Richard Hughes, Ph.D.
Professor Hughes’ research interests include medical device post-marketing surveillance, quality improvement in orthopaedic surgery, occupational biomechanics and ergonomics, and orthopaedic biomechanics. He is also co-director of the Michigan Arthroplasty Registry Collaborative Quality Initiative (MARCQI).
- Ph.D., Industrial and Operations Engineering, University of Michigan
- M.S.E., Industrial and Operations Engineering, University of Michigan
- B.S.E., Civil Engineering, Princeton University
Health Services Research & Policy Focus
What are you thinking about?
As Co-Director of the Michigan Arthroplasty Registry Quality Collaborative Initiative (MARCQI), I am currently thinking about how operations research and biomechanics can be incorporated into orthopaedic quality improvement. On the operations research side, I am working on incorporating decision analysis into the analysis of observational data for use in quality improvement. I am particularly interested in applying this to post-marketing surveillance of arthroplasty implants. Biomechanics, which is the application of engineering mechanics to biological systems, plays a role because prosthetic component alignment partially determines the success of total joint replacement surgery. I am working to develop image analysis methods so that surgeon performance, as measured by prosthetic component alignment, can be integrated into a decision-theoretic post-marketing surveillance framework.
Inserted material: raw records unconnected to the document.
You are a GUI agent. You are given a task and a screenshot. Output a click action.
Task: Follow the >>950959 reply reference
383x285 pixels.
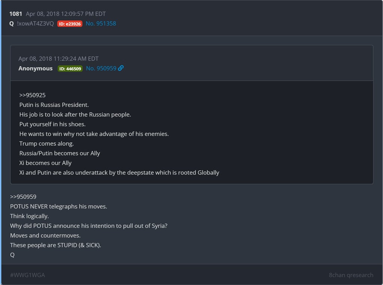23,196
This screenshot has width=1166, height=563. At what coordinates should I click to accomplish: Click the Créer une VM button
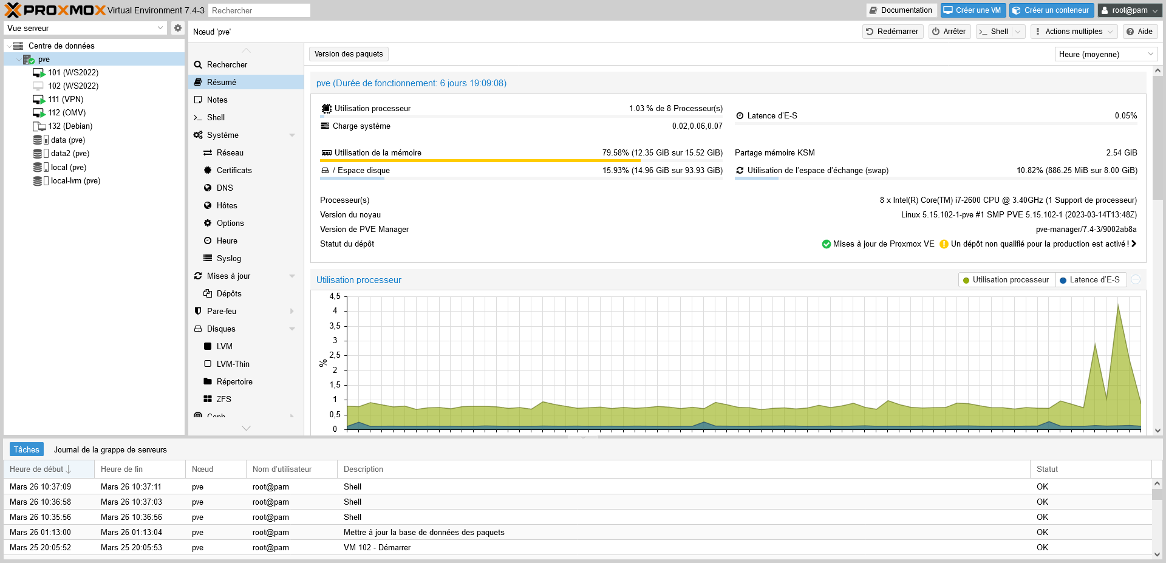tap(972, 10)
Why is this interesting to you?
My professional career has focused on the application of operations research methods to problems in biomechanics. Operations research brings a beautiful set of mathematical tools to bear on problems, and biomechanics integrates them with practical problems of musculoskeletal disorder prevention, treatment, and rehabilitation. The experience of Co-Directing MARCQI has shown me that these tools are directly applicable to health care quality improvement.
What are the practical implications for healthcare?
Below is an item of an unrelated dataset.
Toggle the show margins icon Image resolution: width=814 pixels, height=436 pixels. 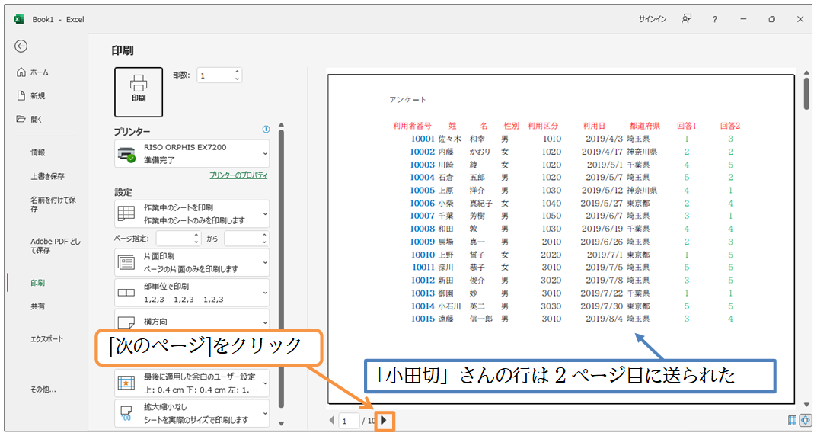tap(793, 420)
Hip and knee arthroplasty utilization continues to grow rapidly in the United States. MARCQI is demonstrating that quality improvement can improve quality of care and reduce cost concurrently. Continued application of the collaborative quality improvement model embodied by MARCQI will improve care in Michigan, and publishing results from MARCQI will help spread this model beyond Michigan. The analysis methodologies being developed will also assist other arthroplasty QI registries around the world, leading to improved care for a very large number of patients.